» TASK DETAILS
Which of the lines in the records below hold the string "source"? Copy every one of them.

**** INPUT ****

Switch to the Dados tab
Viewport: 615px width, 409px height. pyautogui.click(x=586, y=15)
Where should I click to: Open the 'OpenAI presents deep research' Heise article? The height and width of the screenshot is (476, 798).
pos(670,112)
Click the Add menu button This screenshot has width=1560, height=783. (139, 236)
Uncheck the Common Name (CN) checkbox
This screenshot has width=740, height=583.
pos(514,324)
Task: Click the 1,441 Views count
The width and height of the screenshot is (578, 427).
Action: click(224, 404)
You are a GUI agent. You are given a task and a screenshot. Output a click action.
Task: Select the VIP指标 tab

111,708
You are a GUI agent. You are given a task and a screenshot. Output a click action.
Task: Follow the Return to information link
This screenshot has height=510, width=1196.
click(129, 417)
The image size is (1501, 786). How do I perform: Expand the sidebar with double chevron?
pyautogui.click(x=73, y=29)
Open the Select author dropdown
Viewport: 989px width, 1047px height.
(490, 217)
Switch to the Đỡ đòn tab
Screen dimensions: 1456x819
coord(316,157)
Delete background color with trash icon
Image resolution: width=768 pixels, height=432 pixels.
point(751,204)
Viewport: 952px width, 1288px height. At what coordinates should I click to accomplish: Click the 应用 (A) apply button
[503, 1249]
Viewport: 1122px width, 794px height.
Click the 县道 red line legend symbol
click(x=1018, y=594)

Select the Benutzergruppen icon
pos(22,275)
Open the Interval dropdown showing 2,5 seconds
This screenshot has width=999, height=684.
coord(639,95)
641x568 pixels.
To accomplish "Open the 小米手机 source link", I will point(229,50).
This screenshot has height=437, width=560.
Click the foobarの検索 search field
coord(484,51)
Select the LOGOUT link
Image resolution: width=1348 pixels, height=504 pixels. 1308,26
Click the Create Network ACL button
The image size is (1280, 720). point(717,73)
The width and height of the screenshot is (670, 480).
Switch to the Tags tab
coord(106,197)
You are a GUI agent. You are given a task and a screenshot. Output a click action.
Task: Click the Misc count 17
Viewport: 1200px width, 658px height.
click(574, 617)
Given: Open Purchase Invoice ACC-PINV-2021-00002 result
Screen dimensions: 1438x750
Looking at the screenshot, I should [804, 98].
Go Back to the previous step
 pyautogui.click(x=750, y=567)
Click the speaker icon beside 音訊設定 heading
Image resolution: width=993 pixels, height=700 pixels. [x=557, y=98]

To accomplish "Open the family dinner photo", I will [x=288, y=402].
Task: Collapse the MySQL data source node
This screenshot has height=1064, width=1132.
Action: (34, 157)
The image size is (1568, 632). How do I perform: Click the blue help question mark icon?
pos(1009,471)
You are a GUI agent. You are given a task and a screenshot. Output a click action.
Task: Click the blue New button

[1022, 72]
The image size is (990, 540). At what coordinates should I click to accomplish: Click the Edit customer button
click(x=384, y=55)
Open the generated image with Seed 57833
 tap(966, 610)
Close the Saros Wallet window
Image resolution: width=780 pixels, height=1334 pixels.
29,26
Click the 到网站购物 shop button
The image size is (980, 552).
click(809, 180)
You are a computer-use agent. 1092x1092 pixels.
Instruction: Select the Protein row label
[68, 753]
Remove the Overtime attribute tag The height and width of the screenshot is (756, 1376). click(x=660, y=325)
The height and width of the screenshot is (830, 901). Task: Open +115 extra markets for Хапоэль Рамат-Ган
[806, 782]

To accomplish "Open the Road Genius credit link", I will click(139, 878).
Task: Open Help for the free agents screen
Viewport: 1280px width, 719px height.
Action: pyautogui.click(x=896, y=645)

****

» YOUR RESPONSE
To accomplish "Open the 小米手机 source link", I will point(229,50).
Task: Collapse the MySQL data source node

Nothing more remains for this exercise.